Certainly, the thing I am most grateful for in my life is the truth we celebrate at Easter—the amazing, saving grace of God. God’s mission to rescue us hinged on the atoning death and glorious resurrection of Jesus Christ, and that reality defines and determines my life.
Nevertheless, for me, Easter arrives each year with a few pieces of baggage—baggage that ranges from the ridiculous to the sublime.
First, the ridiculous…
I have many good childhood memories of Easter—chocolate bunnies, those stinky egg-dyeing kits, and the first hope each year that the gray winter in frosty Indiana might actually end. But Easter also meant wearing extra-foofy church clothes, and I hated that.
I was a hardcore little tomboy and dreaded wearing any kind of special Easter attire to church. I thought it seriously damaged my “street cred” among the neighborhood boys who were my sports buddies.
My early childhood was spent in the ’60s, when ladies wore hats and little girls wore whatever their moms made them wear. One Easter, my mom decided I needed to wear a hat to church.
It was awful. I would gladly have crawled into any hole that might have mercifully opened up for me. I spent that whole church service praying only and fervently that Shorty and my other pals wouldn’t see me.
It’s ridiculous, I know, but I still sometimes feel a wee bit anxious when I know I’m expected to dress in certain ways that really aren’t “me.” I’m sure that is part of the reason I feel so at home in a church where I can wear blue jeans if I want to. (If you presently feel the urge to cast stones at me, please lower your rocks and take some deep, cleansing breaths.)
And it’s also why I feel so at home with Jesus, who cares a whole lot more about who we are than what we wear.
I admit that the Easter hat incident is an incredibly lame “traumatic holiday memory” story, but I have another troubling, personal Easter issue that is certainly more profound.
Here it is: While I can’t even find words to express how deeply I appreciate and embrace the redemption that sprung from the death and resurrection of Jesus Christ, I hate to read, hear or think about how it all happened.
I need to think about it, and I do think about it, but I don’t like to.

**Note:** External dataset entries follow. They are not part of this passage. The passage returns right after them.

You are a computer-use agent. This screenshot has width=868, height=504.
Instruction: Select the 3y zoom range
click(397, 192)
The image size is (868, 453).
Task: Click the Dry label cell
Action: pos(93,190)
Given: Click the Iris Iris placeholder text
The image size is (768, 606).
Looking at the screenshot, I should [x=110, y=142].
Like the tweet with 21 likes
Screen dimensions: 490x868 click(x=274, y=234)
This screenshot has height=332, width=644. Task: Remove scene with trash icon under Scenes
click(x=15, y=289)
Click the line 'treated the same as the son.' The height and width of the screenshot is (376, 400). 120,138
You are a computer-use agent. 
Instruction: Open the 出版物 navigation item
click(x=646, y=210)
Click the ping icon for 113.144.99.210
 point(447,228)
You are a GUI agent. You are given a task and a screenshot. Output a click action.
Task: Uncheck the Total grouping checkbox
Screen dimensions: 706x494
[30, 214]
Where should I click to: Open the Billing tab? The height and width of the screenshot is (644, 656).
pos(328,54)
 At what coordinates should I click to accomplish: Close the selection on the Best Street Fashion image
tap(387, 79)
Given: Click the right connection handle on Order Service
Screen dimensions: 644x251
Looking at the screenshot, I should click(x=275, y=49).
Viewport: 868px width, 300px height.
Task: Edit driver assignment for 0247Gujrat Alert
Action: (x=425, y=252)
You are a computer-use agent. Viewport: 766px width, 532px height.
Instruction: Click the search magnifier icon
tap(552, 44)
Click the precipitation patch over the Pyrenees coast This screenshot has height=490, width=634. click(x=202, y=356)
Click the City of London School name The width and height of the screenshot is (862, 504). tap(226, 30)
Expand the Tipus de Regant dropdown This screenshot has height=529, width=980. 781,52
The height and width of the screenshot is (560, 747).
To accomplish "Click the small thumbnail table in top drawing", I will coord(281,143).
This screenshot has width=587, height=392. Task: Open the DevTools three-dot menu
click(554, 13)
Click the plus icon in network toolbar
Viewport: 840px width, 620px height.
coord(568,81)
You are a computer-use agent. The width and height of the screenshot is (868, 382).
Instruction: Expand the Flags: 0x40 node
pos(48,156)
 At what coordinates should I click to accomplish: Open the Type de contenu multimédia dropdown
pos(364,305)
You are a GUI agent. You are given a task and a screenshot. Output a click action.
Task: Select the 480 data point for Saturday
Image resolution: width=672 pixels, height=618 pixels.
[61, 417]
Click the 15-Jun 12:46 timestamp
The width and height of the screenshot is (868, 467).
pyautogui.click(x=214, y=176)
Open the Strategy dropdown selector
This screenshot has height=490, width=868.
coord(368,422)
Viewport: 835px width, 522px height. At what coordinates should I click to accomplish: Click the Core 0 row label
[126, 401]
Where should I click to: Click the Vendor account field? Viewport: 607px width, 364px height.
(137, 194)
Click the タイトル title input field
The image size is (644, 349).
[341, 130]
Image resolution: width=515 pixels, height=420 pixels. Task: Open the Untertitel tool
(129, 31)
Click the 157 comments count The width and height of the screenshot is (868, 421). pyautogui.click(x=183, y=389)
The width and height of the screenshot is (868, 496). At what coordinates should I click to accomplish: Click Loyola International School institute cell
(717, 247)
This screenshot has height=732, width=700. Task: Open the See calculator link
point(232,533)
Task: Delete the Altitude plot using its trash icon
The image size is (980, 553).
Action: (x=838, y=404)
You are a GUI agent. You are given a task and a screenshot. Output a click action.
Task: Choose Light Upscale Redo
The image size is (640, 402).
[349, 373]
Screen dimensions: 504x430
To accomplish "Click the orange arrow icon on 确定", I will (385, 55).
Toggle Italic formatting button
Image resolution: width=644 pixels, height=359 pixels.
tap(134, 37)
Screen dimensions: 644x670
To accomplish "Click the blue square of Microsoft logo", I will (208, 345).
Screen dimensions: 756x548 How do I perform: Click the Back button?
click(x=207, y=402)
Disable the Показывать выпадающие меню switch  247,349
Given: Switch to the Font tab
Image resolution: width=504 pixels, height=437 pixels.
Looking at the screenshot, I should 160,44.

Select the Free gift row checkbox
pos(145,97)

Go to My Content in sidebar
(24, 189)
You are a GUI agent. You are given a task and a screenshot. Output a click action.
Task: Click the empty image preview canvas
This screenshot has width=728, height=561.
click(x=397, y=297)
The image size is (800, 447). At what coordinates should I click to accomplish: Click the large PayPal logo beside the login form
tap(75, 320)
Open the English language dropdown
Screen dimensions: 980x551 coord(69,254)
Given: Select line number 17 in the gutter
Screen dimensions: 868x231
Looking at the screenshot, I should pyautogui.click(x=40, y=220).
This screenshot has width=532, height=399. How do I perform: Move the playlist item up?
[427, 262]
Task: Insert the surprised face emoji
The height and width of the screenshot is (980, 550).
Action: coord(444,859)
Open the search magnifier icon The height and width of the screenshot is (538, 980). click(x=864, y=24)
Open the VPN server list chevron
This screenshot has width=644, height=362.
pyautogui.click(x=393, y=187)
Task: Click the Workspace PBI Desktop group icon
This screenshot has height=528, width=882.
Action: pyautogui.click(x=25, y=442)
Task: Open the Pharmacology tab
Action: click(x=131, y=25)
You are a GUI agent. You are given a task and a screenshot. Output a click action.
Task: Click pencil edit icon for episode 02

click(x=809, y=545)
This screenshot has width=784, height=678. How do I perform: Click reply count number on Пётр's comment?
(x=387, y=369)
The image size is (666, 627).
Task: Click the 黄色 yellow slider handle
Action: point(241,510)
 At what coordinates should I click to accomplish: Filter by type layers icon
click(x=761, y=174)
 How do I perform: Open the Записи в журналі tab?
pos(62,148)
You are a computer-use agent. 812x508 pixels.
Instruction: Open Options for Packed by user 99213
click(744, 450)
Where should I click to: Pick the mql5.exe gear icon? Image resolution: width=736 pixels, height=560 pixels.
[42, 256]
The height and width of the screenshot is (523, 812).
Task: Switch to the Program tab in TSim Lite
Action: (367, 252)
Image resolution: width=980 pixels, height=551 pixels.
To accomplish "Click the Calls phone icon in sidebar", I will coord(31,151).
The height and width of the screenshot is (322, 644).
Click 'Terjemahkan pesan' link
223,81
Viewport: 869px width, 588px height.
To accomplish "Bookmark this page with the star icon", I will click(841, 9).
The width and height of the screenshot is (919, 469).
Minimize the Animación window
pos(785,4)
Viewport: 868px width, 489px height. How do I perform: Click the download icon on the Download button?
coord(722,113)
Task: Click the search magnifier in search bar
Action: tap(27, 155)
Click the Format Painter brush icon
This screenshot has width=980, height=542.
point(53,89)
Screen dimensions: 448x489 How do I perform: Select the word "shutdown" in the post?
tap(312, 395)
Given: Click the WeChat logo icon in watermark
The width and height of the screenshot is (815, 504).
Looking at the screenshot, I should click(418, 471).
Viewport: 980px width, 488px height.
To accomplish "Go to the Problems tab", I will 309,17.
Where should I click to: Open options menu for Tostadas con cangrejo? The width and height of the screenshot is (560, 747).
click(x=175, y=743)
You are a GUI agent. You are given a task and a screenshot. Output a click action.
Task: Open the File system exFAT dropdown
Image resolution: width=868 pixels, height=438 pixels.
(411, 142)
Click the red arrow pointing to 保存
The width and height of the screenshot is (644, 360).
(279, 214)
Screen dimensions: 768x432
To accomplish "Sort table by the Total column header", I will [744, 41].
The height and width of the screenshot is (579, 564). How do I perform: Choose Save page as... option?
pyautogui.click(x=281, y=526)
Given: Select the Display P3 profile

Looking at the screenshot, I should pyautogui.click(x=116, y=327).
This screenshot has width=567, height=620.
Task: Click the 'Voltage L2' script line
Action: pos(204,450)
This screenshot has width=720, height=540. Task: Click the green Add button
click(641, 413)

Reading about the trial and crucifixion of Jesus always makes me feel sick—the relentless mocking, the gruesome whipping, the blood, the nails, the pain, the unimaginably horrific price Jesus paid for me.
I am so grateful for it…and so incredibly sorry for it.
I wish that we—mankind—could have been better, could have been good enough not to need redemption, but we weren’t. We aren’t. I’m not.
Even after all these years, I just cannot be good enough to deserve a smidgen of God’s forgiveness or love. I can’t be good enough for even one day. Not even for an hour. Okay, not even for a minute.
In fact, I need redemption every. single. second.
I hammer nails in the hands of Jesus over and over and over…and He just keeps loving me anyway.
The conflicting, bittersweet, humbling, transcending, incomprehensible wonder of Easter just doesn’t seem fair. God is so getting the short end of the stick.
The Father gives His perfect Son, Jesus gives Himself…and they get, what? Me. You. Us.
And somehow, that’s okay with Him.
I have so very much to learn about that Easter kind of love.